Zygo / bees

Best-Effort Extent-Same, a btrfs dedupe agent
GNU General Public License v3.0
625 stars 56 forks source link

bees breaks existing reflinks? #270

Open jaens opened 7 months ago

jaens commented 7 months ago

While running bees (version 0.9.3), I noticed space usage slightly increasing on the disk. From the log, I think I saw it trying to "deduplicate" files that were already "whole-file" reflinked (via eg. cp --reflink).

Does bees preserve existing reflinks?

kakra commented 7 months ago

Bees will break existing reflinks if it sees other duplicate chains of blocks matching the ones just found. But it will eventually clean up the unreachable extents after some time, just leave it running for long enough. This behavior is probably already described in the documents somewhere and it expected due to bees working very different from other deduplicators.

Also, in your situation, bees will probably add more metadata and thus also increase allocation somewhat.

jaens commented 7 months ago

Thank you for your reply. There is some documentation regarding snapshot gotchas, which I guess might also apply to reflinks?

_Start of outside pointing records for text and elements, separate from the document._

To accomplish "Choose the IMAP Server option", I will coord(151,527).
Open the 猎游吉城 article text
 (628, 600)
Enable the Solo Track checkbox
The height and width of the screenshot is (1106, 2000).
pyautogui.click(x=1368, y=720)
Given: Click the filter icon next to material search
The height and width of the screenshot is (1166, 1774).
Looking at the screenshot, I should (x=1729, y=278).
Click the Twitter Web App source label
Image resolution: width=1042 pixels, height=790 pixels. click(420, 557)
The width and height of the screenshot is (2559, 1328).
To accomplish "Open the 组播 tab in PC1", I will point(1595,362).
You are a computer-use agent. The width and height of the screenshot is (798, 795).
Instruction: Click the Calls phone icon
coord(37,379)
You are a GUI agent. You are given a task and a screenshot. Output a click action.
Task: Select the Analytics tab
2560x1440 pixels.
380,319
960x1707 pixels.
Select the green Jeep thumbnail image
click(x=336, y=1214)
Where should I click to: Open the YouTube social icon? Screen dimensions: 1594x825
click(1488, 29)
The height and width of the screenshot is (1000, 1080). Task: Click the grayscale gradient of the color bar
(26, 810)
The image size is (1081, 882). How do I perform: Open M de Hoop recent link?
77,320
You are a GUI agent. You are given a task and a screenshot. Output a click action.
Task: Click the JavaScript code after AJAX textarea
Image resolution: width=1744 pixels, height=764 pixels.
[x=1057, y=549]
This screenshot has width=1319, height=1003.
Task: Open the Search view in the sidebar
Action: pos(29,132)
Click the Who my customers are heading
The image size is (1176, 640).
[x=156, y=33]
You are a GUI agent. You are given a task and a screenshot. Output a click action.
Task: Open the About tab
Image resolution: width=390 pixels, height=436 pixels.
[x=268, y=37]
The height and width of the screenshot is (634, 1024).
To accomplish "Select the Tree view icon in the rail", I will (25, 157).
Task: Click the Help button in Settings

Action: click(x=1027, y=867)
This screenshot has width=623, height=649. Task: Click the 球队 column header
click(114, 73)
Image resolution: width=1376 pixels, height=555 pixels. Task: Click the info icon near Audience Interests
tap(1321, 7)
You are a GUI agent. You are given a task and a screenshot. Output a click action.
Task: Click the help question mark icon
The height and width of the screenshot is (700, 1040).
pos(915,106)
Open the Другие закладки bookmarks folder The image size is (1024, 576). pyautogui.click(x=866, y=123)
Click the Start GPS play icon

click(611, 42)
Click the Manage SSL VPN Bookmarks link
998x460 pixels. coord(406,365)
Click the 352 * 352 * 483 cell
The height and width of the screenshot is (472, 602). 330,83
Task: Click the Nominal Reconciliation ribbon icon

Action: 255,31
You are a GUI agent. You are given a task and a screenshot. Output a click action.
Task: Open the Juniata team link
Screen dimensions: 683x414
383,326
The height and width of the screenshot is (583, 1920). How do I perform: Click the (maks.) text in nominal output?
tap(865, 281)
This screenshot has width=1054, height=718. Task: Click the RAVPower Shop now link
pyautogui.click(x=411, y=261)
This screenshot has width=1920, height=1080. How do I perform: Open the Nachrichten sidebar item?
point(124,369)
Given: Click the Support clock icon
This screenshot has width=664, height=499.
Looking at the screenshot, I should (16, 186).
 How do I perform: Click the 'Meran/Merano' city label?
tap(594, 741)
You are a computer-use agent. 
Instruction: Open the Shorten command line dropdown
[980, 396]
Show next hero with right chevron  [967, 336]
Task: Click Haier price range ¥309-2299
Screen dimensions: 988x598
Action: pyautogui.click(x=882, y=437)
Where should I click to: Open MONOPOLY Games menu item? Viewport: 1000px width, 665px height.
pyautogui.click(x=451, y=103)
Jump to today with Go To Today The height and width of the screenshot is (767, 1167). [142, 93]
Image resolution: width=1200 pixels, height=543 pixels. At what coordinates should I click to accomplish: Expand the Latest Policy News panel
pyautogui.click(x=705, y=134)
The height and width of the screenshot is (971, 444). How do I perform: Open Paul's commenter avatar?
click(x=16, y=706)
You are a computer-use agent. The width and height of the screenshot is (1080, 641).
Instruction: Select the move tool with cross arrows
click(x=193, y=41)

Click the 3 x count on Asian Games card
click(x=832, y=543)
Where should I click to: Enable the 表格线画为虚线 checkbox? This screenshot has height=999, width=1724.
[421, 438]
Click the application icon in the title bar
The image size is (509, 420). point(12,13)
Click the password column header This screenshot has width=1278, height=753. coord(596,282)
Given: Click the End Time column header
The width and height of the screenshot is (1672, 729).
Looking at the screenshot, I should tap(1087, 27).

So, based on what you are saying:

  1. If the reflink content is not duplicated elsewhere, bees will leave it alone? (although this, unfortunately, seems unlikely for my dataset of medium-to-large executable files etc. – it will generally find a page or two in common with some other random file...)
  2. bees, I think, is not perfect in finding duplicated extents (due to eg. hash table failures or "too many duplicates"?), so technically, if it does try to deduplicate such a reflinked file, the final result might be worse since it does not dedupe 100% of the file?
kakra commented 7 months ago

If your dataset in snapshots is already highly deduplicated, you can try stopping bees, open beescrawl.dat and set the min_transid to the value of max_transid per each line. Then it should leave the already existing extents alone and not scan them. But then you loose an opportunity of deduplicating new content with existing data in the snapshots. See also here where I was seeing a similar effect due to loss of beescrawl.dat: https://github.com/Zygo/bees/issues/268

Also, if the hash table fills up, bees should automatically start ignoring very small duplicate blocks, so it should ignore creating 4k or 8k reflinks if you don't size the hash table too big. The docs have a table of typical extent size vs hash table size per unique dataset size. Trying to dedup every single small extent is bad for performance, so you should not over-size your hash table.

Zygo commented 1 week ago

bees processes one reflink at a time, except in the case where it has to split an extent into duplicate and non-duplicate parts. In that case, the non-duplicate portion is moved to a new extent, and all reflinks that refer to the non-duplicate blocks are replaced at once, but the reflinks to the duplicate blocks are handled one reflink at a time using hash table matching. This means that the non-duplicate portion of the data occupies additional space until the last duplicate blocks are removed from all reflinks.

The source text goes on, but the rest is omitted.